WHAT THE TASK ASKS:
Tell how many lines in the data below contain "agent", using one number as the whole reply.

[Collected data entries]
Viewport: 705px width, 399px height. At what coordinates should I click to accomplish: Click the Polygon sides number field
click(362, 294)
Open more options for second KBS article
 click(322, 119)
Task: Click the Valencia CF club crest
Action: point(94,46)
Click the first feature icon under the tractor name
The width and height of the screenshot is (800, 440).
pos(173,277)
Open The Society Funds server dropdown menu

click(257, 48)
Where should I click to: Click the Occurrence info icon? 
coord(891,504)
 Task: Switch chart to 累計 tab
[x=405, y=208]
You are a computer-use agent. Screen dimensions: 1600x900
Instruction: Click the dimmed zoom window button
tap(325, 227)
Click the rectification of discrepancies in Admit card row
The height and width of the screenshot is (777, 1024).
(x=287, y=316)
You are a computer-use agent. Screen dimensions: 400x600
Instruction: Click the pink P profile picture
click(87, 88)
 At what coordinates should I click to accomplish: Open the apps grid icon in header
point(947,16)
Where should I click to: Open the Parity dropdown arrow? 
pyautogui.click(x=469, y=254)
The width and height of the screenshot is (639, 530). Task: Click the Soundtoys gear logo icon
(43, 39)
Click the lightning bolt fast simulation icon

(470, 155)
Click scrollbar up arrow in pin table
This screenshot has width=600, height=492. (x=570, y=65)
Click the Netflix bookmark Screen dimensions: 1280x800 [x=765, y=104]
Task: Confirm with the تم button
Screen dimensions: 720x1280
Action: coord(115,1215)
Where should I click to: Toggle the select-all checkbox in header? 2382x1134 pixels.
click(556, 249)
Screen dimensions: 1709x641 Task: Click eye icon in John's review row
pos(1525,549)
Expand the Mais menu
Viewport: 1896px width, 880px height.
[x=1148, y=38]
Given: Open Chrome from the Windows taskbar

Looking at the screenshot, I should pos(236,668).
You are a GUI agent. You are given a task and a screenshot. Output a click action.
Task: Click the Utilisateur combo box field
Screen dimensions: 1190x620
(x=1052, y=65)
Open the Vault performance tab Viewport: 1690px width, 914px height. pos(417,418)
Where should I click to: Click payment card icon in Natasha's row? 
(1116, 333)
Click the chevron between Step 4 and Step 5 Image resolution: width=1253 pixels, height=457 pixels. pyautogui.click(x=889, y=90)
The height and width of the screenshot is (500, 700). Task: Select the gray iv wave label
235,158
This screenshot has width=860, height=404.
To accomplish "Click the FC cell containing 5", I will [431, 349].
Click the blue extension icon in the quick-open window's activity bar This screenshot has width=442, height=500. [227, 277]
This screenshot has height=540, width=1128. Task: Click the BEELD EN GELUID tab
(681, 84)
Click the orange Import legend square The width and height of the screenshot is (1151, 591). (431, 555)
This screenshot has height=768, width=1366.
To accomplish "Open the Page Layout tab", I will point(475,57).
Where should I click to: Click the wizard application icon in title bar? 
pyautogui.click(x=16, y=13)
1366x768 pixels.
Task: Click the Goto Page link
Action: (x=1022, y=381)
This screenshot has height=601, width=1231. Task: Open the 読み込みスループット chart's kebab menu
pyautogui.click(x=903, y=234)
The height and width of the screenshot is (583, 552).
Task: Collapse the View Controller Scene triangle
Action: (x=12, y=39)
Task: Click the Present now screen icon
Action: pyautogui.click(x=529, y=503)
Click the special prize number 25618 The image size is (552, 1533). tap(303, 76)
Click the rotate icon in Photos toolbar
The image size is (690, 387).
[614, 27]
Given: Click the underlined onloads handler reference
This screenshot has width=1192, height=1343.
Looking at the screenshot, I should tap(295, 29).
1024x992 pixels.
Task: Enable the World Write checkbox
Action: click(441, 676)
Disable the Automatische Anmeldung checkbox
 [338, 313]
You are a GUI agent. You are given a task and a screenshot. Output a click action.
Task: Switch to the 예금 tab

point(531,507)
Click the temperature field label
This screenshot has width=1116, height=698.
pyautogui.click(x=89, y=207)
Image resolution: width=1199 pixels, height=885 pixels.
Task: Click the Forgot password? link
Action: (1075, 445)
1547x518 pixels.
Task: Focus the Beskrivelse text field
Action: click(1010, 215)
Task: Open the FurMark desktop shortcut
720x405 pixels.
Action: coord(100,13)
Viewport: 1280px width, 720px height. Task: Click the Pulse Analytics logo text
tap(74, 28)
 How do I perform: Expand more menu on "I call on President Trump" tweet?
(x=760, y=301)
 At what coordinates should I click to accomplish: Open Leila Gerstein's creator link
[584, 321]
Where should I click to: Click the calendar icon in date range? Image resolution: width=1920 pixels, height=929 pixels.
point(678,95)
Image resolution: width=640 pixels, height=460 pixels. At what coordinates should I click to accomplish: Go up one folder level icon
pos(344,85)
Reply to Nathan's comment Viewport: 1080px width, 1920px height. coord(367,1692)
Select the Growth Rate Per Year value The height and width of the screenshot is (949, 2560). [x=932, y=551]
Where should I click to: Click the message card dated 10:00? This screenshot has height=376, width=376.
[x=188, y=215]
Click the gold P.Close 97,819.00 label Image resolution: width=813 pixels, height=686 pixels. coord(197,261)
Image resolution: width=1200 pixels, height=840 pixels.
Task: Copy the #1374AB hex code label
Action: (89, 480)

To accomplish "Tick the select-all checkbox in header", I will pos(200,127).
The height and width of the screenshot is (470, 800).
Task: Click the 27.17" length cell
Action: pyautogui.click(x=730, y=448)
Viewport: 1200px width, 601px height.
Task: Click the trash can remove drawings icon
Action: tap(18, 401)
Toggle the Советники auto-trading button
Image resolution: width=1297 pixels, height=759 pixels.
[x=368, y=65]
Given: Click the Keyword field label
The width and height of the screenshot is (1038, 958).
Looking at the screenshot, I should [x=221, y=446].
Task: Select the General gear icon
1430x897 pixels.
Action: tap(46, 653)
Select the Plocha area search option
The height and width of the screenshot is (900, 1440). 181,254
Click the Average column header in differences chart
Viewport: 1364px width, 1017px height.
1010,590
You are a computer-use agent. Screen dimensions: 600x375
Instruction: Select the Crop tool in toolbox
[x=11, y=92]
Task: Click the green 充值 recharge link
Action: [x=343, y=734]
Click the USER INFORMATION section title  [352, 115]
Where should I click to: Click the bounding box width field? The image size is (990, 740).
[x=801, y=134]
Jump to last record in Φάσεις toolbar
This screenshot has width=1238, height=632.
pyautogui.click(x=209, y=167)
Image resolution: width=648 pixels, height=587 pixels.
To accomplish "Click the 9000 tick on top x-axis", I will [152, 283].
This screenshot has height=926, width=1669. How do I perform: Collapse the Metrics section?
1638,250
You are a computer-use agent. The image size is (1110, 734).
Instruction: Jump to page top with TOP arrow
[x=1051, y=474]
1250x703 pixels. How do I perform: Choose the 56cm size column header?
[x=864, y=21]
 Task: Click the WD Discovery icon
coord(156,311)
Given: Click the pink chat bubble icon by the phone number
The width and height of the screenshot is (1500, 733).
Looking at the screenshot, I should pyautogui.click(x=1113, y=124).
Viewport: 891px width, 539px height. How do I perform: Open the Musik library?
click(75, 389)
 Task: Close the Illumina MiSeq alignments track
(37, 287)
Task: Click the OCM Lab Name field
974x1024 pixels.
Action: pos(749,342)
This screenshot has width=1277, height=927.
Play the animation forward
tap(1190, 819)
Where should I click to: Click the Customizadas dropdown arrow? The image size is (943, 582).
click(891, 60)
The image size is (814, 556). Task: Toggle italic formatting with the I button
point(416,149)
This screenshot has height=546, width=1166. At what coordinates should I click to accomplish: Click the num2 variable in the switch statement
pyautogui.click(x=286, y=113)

WRITTEN REPLY:
6